Glass PCB manufacturing uses sputtering, evaporation, or electroplating processes to deposit the various metal layers on the glass substrates. The desired circuit pattern is formed using lithography processes that involve applying a photoresist layer to etch the exposed metal on the substrate. This process can also be used to make a multilayer glass PCB where the various interconnections between the layers are created using vias or micro vias through a laser drilling process. The various active and passive components are assembled onto the glass PCB by soldering or using conductive adhesives.

Advantages of Glass PCB Substrates

Glass substrates have very low coefficients of thermal expansion and high thermal stability providing excellent pathways for dissipation and greater board stability, guaranteeing long-term reliability and durability in even the most critical of applications. They have very stable dielectric properties that are responsible for low dielectric loss and interference even at high frequencies.

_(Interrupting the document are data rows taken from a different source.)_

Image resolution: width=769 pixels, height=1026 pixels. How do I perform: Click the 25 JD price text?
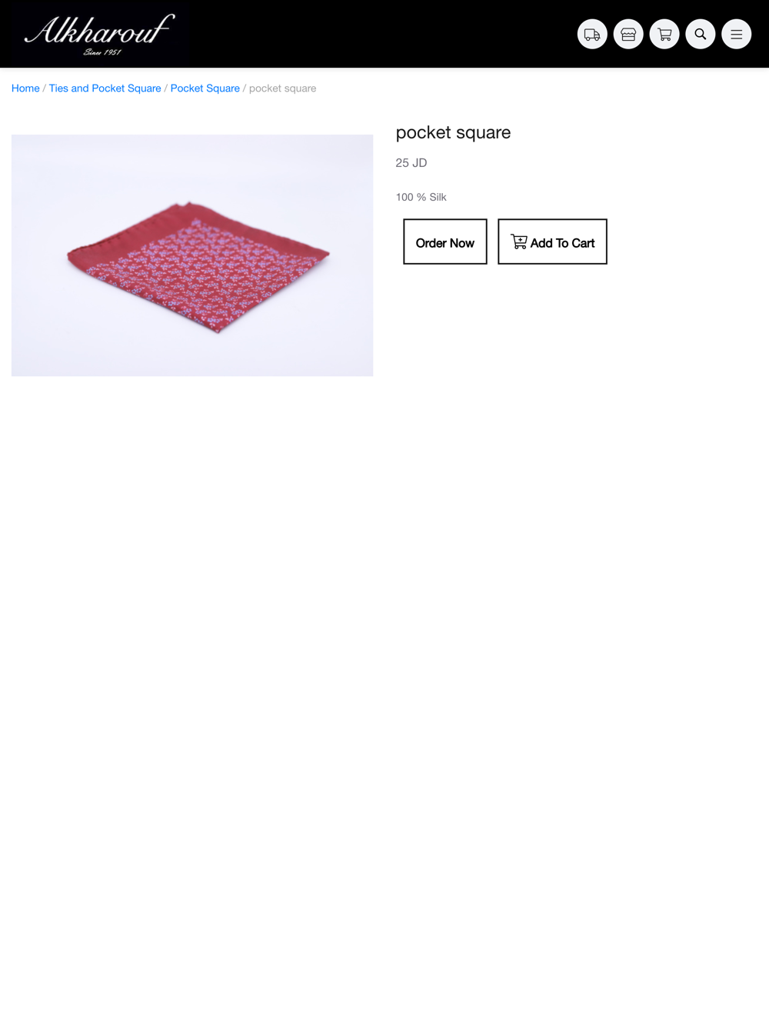411,163
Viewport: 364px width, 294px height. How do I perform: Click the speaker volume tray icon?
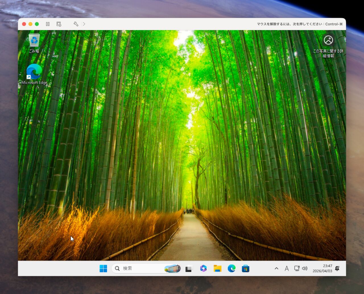305,268
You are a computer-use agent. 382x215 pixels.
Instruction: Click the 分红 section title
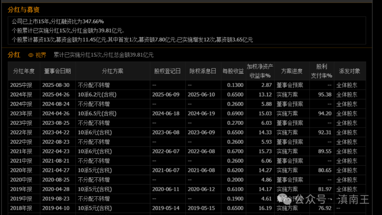pyautogui.click(x=14, y=55)
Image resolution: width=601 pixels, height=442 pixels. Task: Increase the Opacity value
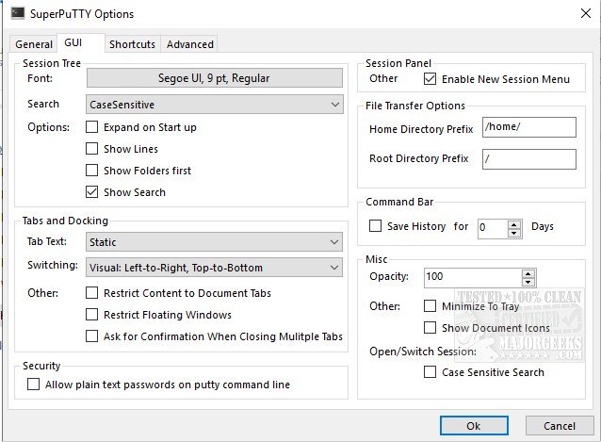coord(528,272)
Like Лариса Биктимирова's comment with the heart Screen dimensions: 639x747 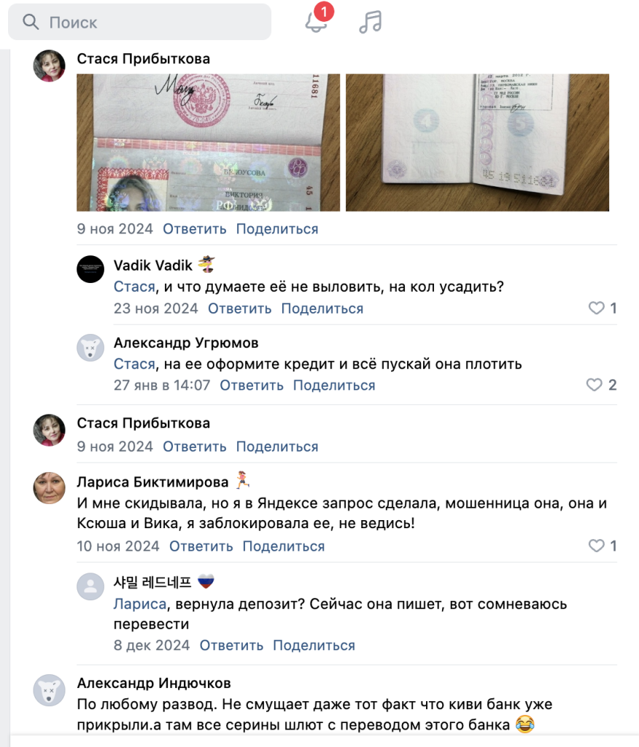coord(596,546)
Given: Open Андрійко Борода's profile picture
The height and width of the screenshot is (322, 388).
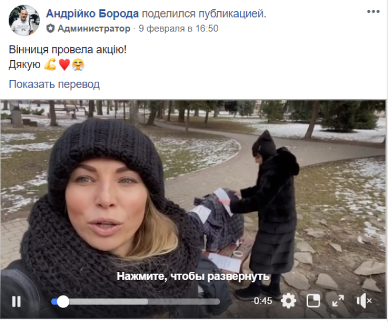Looking at the screenshot, I should click(x=24, y=20).

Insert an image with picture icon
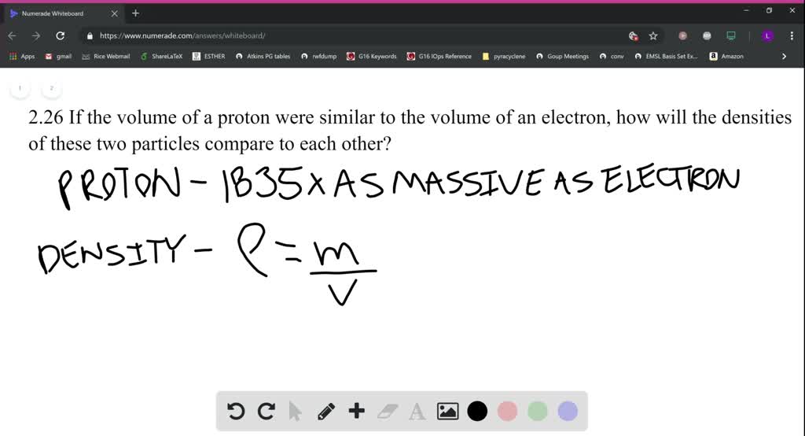(447, 411)
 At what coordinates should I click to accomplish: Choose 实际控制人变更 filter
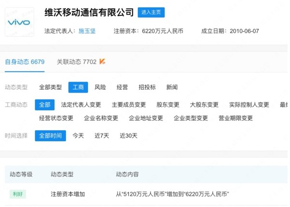pos(249,105)
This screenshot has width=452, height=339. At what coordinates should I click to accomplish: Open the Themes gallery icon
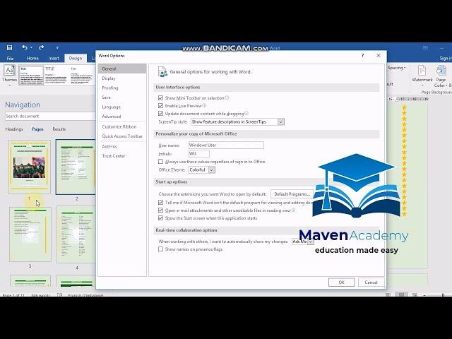(10, 73)
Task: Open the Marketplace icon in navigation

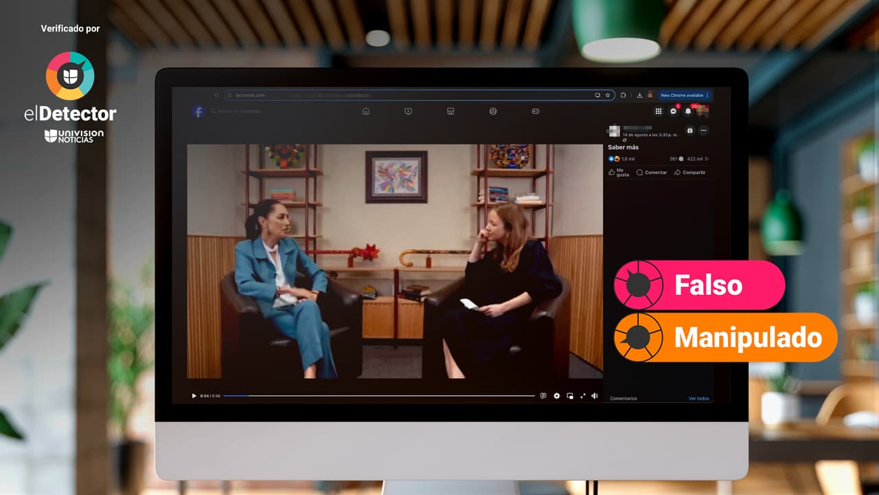Action: click(x=450, y=111)
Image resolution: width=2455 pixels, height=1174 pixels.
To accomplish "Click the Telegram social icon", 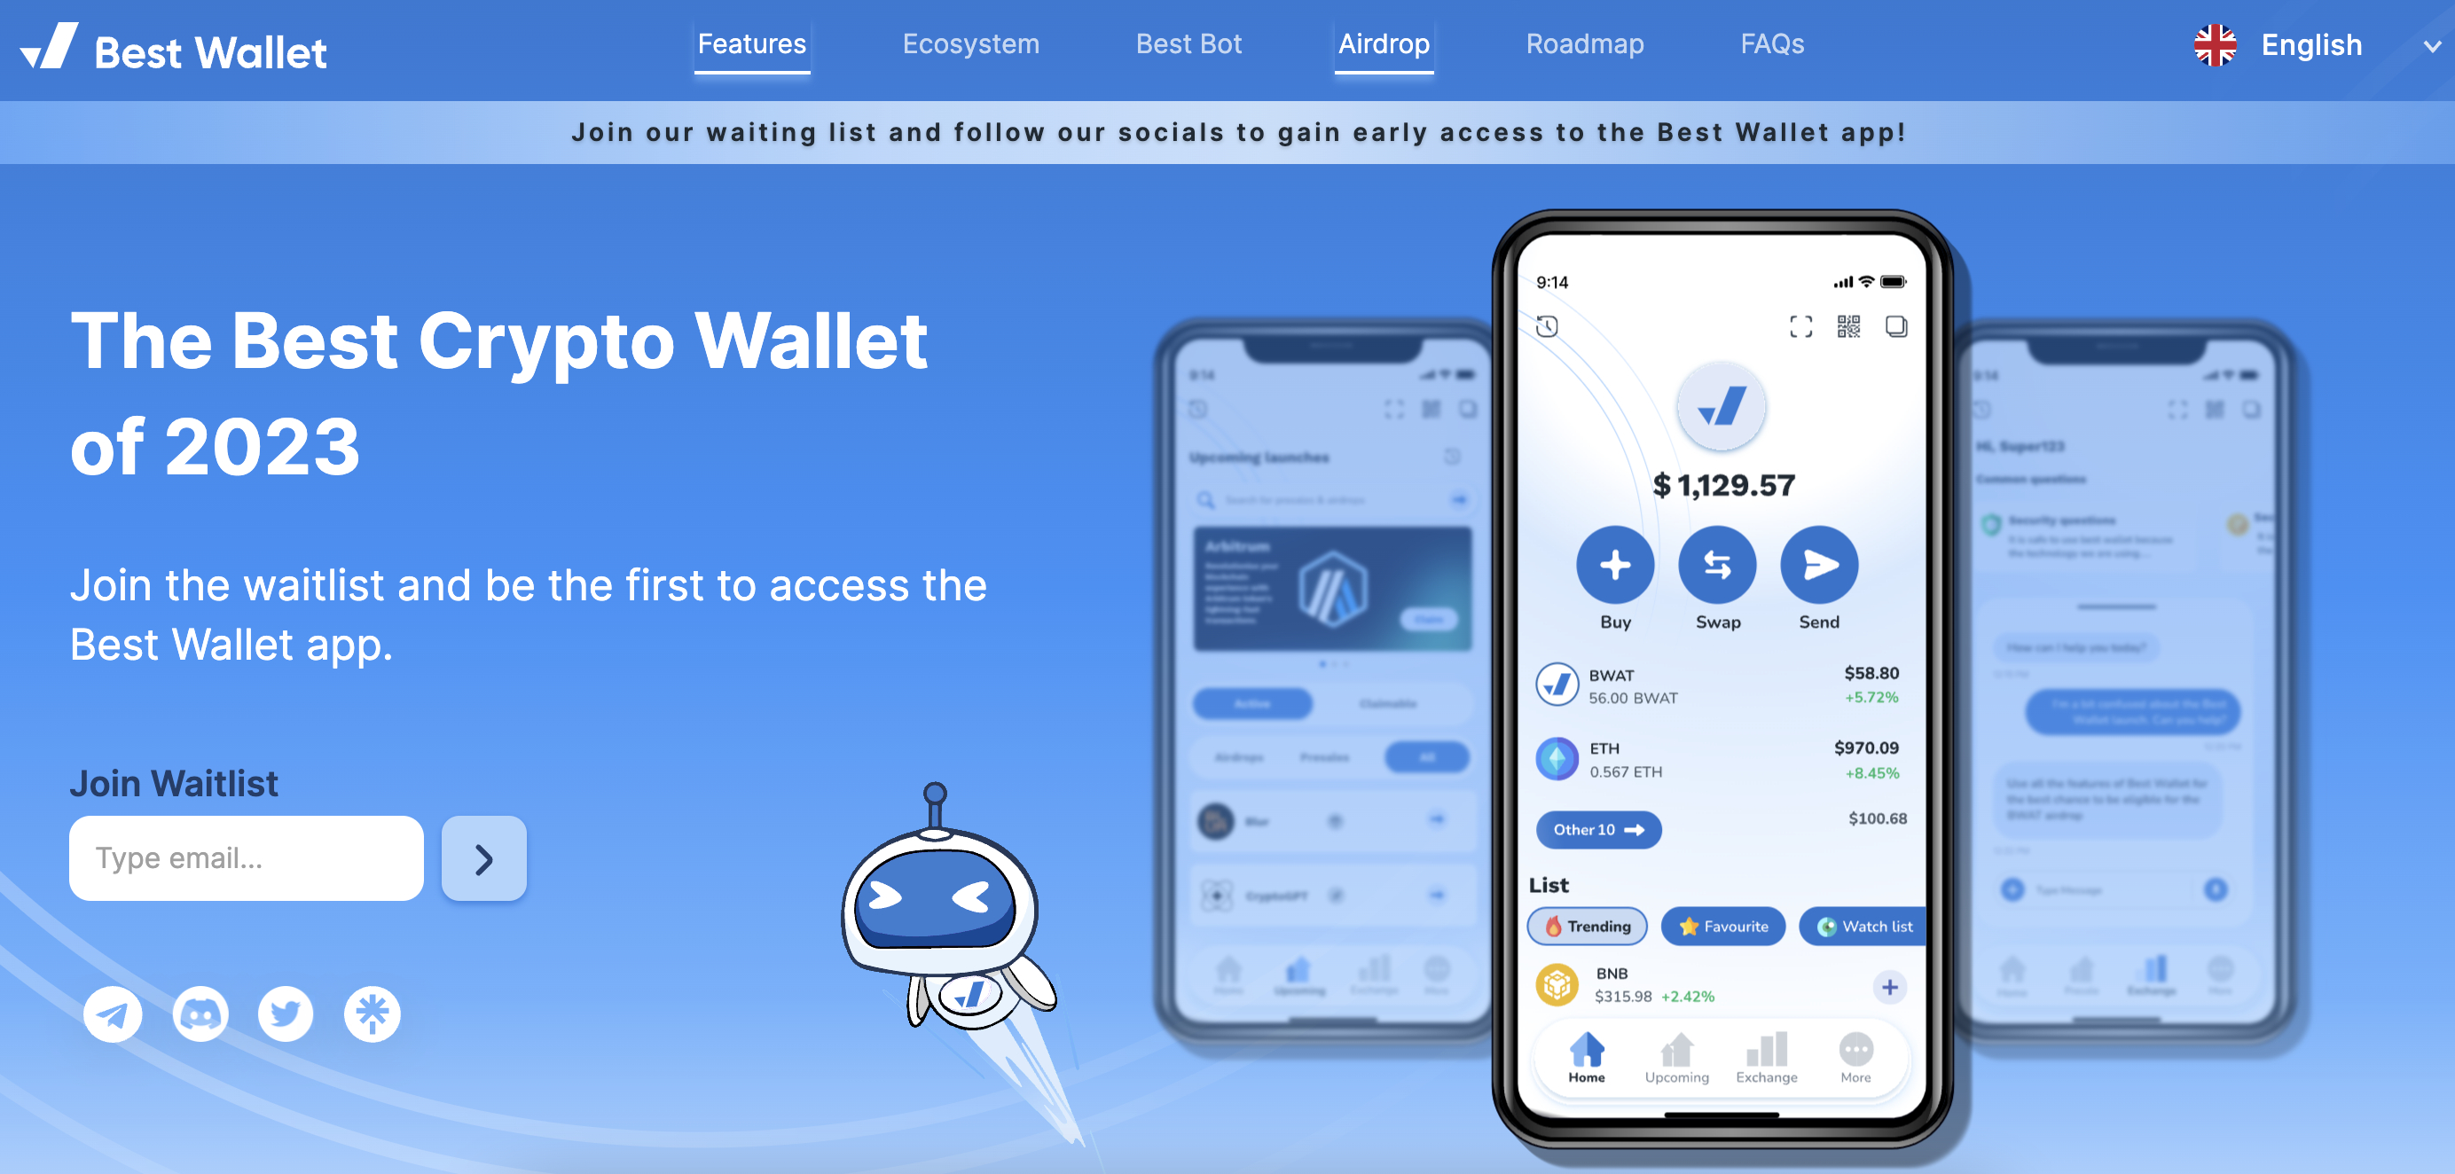I will pyautogui.click(x=112, y=1019).
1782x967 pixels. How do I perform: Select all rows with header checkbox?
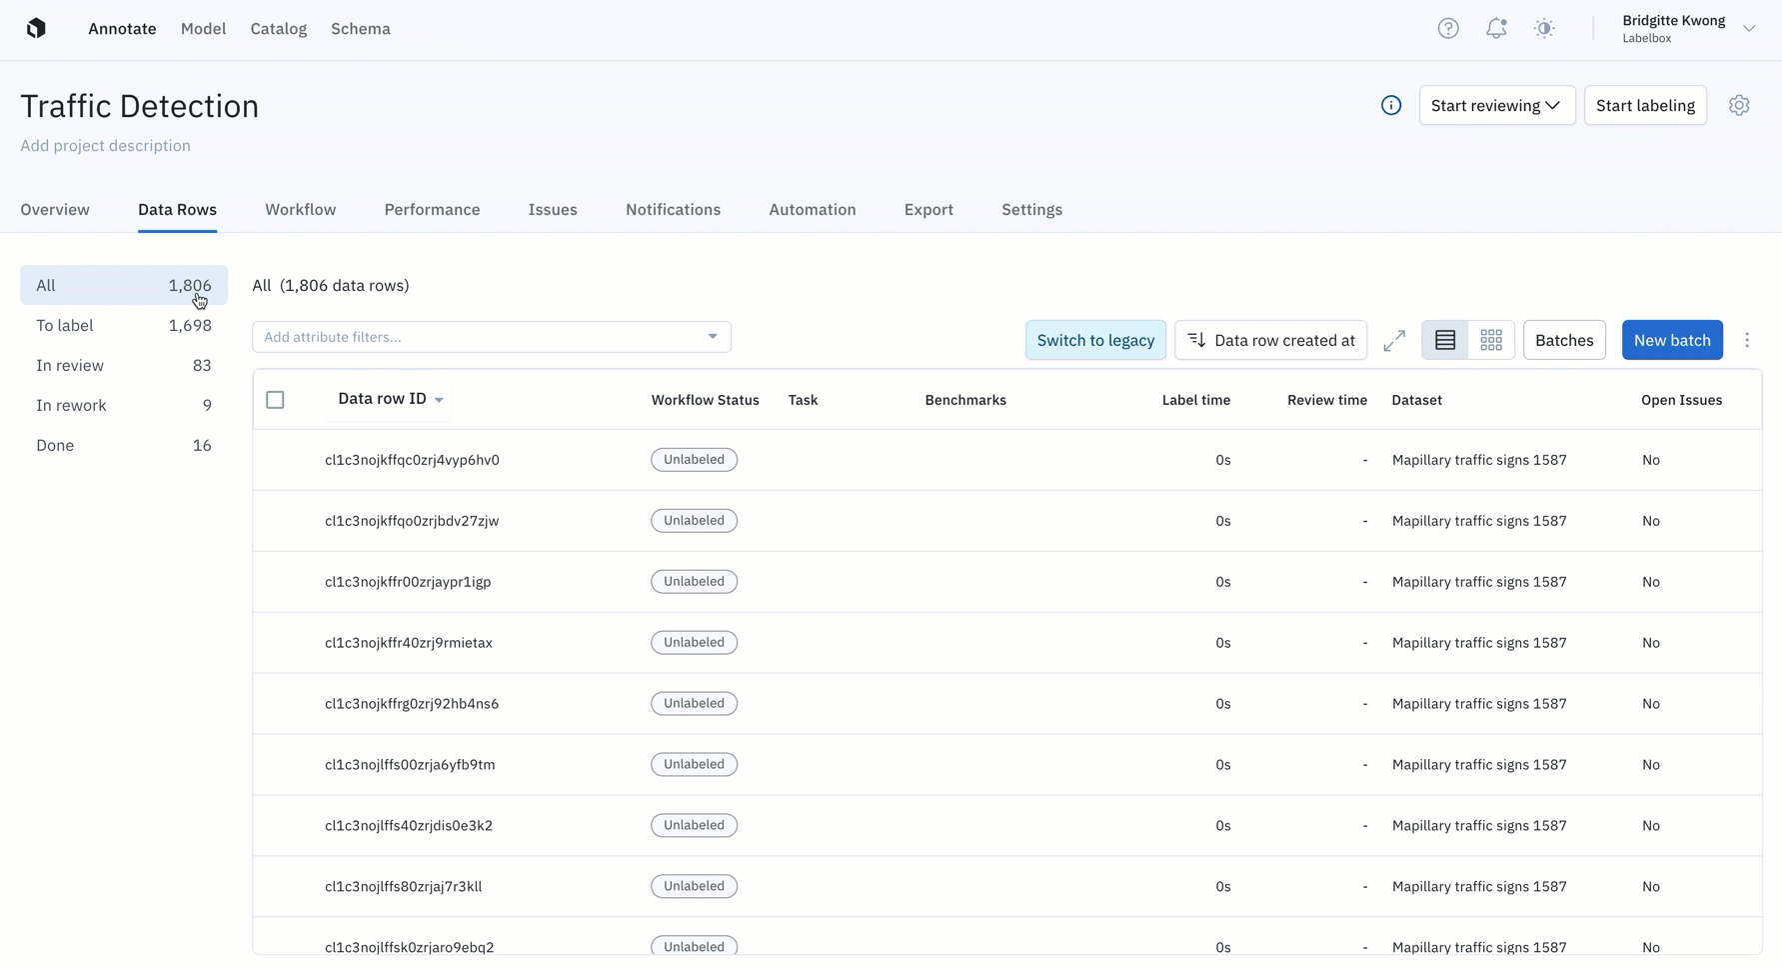276,400
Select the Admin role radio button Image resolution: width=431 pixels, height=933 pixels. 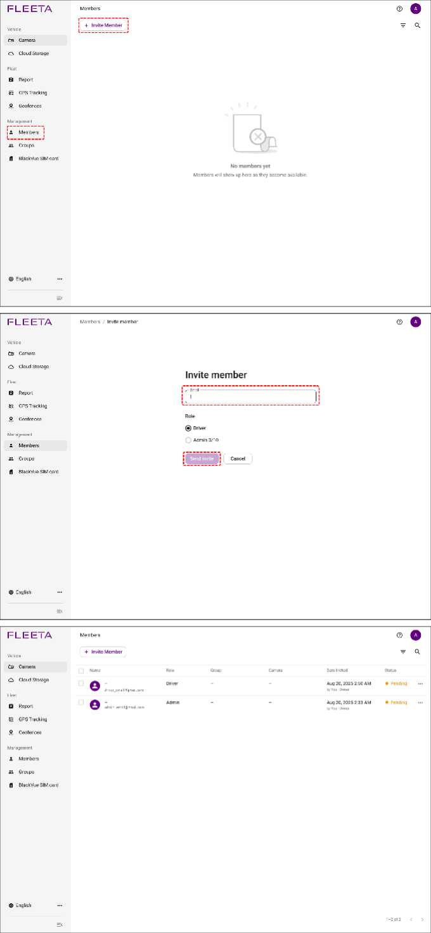188,440
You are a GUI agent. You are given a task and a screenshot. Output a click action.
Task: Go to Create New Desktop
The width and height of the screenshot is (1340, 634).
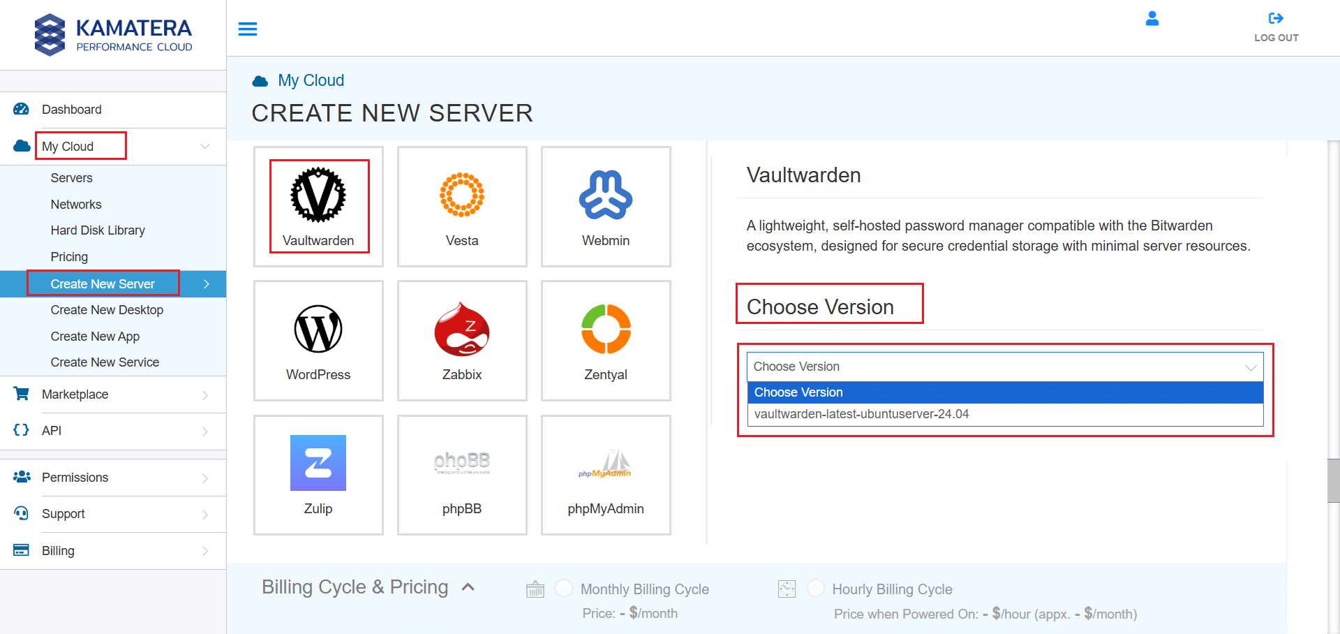click(107, 310)
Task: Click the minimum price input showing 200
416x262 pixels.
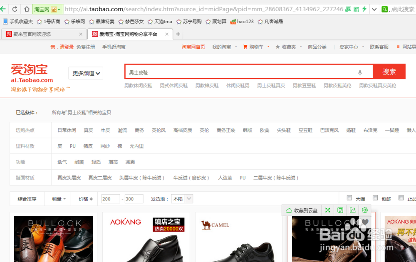Action: 110,199
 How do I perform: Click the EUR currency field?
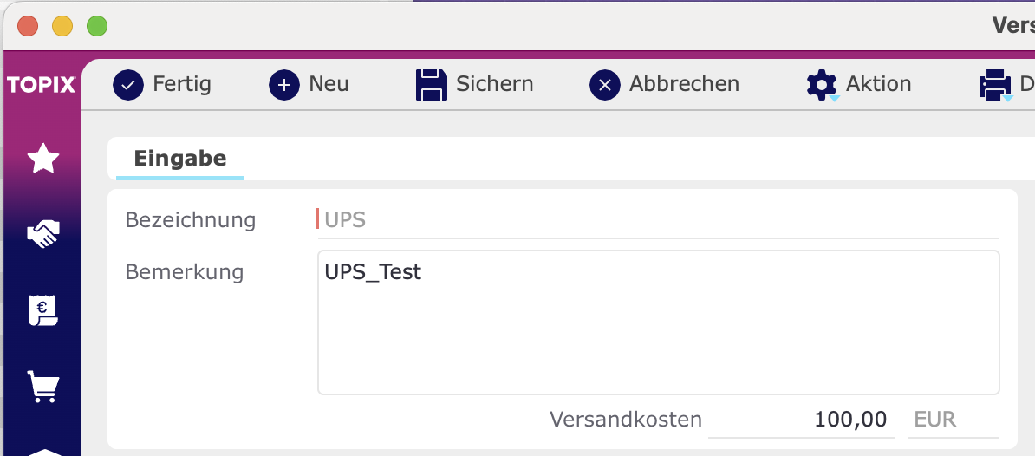click(x=953, y=419)
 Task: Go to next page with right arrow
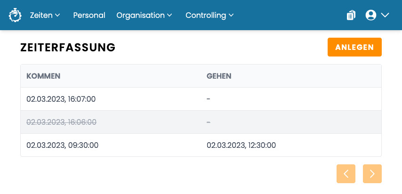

Glass has very high flexural strength and is highly resistant to cracks and fractures. It also has superior chemical resistance and does not absorb moisture like other conventional substrate materials like FR-4. This improves the reliability and lifespan of Glass PCBs and makes them suitable for demanding structural applications.

Limitations of Glass Substrates

The major limitation of using glass is its fragility, which makes it difficult to handle and manage. The size of the glass PCB increases this disadvantage even more as larger glass panels are even more prone to damage. The size factor renders them less useful in larger applications, as they are ideal only for small and confined applications.

Applications of Glass PCB Substrates:

• The transparency properties of glass make it ideal for use in applications like LED lighting and various interactive display technologies.
• Glass PCBs can support high-speed digital circuits used in compute, telecom, automotive and medical applications operating at multi-GHz frequencies.
• The stable dielectric properties of glass at mmWave frequencies are also ideal for antenna applications.
• Glass handles thermal conductivity at high power densities more efficiently which is useful for power electronics. Being able to operate at over 200°C continuously makes them suitable for downhole, aerospace and automotive applications.
• The durability and biological inertness of glass allow it to be used in implantable devices for medical applications.
• Resistant to corrosion and humidity, glass PCBs are widely used for sensors and transducers that operate in harsh environment sensors.